Universities and their condition are just another symptom of this environment and what these protests have revealed is that every element of the problem — from the administration, to the executive, to our political parties, to the media itself — are absolutely and fundamentally drowning in a crisis no one saw coming, as they all try desperately to pretend it is something they have always cared deeply about. It is the consequence of a certain kind of economic illiteracy, an obsession with corruption and an ability to respond to problems only when they become acute.

The irony is that the economy, the greatest crisis of them all, is not given any proper attention.

GroundUp carried an interesting and important story on October 20 in the midst of the protests. “Protesters occupied Shoprite in Khayelitsha Mall this morning demanding a reduction in the price of bread,” it wrote. “The Shoprite store was closed this morning during the occupation. An eye witness told GroundUp that the protesters were eventually escorted out of the store. Private security guards in bullet proof vests carrying rifles patrolled the area. The protesters came together under the social media hash tag #ThePriceOfBreadMustFall. They have expressed solidarity with protesters demanding lower university fees who are using the hash tag #FeesMustFall.”

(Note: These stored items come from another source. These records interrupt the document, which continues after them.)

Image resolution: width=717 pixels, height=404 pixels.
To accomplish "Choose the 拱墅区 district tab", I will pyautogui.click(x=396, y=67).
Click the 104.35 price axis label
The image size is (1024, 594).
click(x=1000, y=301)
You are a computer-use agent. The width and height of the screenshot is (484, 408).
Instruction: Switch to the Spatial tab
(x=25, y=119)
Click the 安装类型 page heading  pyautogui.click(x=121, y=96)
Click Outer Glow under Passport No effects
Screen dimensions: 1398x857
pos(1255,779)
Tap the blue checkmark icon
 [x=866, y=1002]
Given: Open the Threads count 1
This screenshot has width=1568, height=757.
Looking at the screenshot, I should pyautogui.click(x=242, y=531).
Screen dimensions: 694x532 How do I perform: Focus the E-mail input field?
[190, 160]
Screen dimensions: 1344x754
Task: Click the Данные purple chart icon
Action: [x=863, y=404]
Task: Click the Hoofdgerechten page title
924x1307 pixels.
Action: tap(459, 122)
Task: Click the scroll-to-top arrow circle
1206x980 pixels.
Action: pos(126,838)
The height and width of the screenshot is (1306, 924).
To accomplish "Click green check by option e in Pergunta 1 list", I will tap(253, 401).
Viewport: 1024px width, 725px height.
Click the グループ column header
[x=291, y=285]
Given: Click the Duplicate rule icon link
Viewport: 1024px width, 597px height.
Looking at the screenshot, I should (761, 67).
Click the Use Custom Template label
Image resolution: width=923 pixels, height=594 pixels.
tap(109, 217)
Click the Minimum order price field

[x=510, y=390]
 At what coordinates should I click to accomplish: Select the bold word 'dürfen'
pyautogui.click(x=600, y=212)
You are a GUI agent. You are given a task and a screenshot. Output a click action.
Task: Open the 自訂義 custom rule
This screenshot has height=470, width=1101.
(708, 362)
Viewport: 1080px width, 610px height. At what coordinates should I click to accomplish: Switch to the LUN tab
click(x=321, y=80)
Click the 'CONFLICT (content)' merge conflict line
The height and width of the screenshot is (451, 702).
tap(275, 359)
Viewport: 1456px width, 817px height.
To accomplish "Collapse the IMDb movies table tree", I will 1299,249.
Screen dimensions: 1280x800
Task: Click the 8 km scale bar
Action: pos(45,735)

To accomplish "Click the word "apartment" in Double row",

But it is their subsequent analysis of the problem that is most telling. In a piece trying to explain why these protests mattered, Jane Battersby-Lennard wrote, “We are witnessing two neglected constitutional rights being rendered visible: the right to higher education and the right to food.”

The problem is not rights. The fact that they are being violated is a symptom. The problem is the money – there is none. The business that is South Africa makes no profit, but it spends and spends and spends. And if you think student protests about fees are disturbing in their intensity, if food protests start to take off in a significant way, you ain’t seen nothing yet.

The past few years have been marked by a series of mini revolutions in South Africa — service delivery protests, wage negotiations, student fees. Really it is only apartheid geographic spacial planning and the lack of a single South African Tahir Square that seems to stop them all from coming together. But they are all symptoms. We remain, for the most part, blind to the real revolution.

The economy is the golden thread that joins them all together. If the problem is not arrested and the situation addressed, you get the sense it will arrive on our doorsteps to shock and disbelief.